WHAT IS BEING ASKED: Write out exactly the lines running from the one with "Open the Tchéquie association link" to the end of the data, including both of those lines and excluding pictures.

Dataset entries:
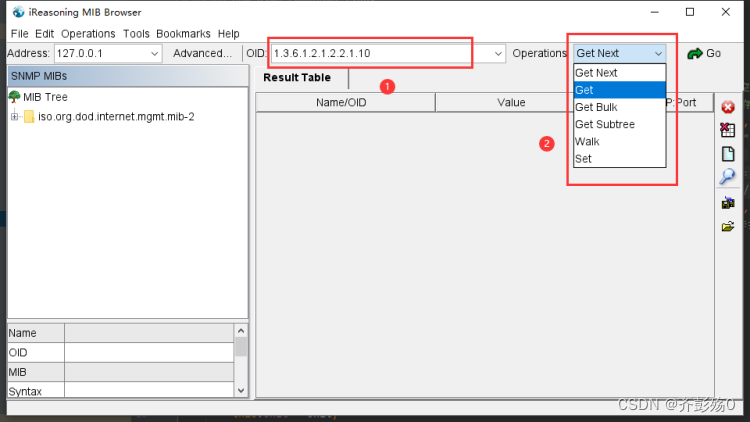Click the blank document icon in right toolbar

point(728,154)
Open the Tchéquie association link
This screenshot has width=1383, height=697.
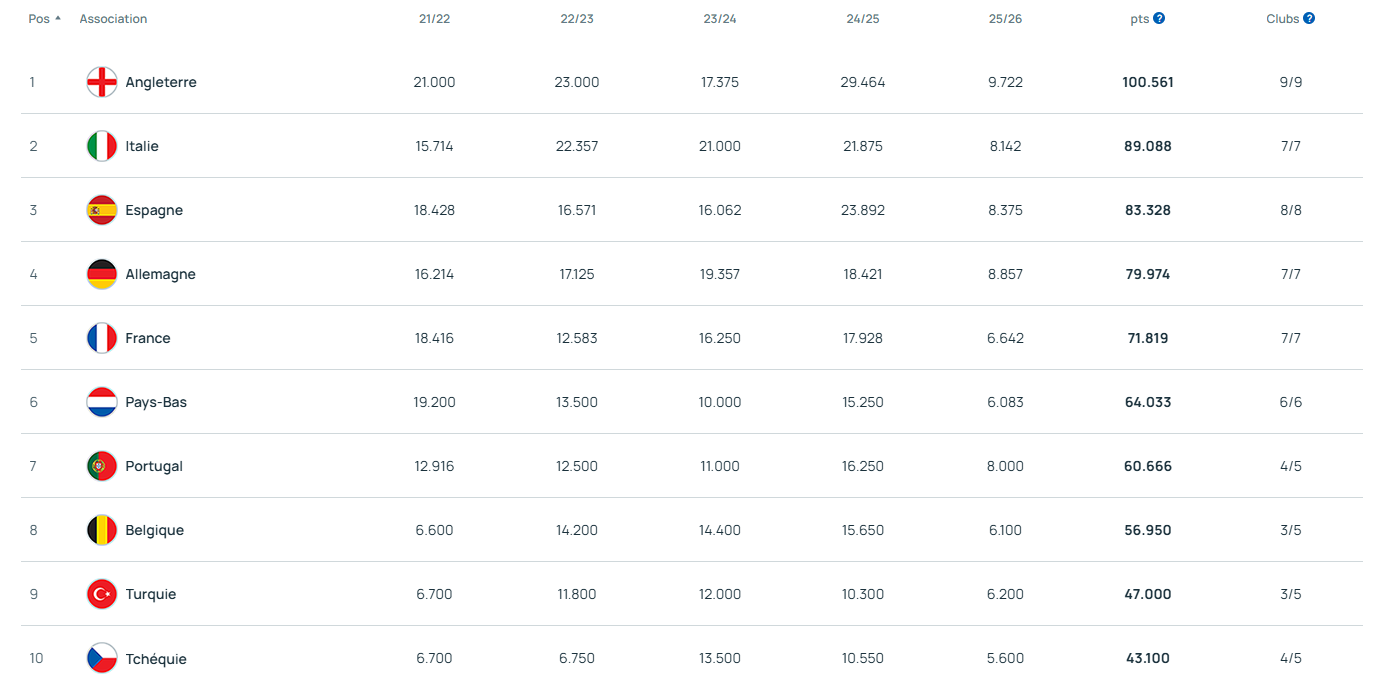click(156, 659)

THE COMPLETED TASK:
Open the Tchéquie association link
This screenshot has width=1383, height=697.
click(156, 659)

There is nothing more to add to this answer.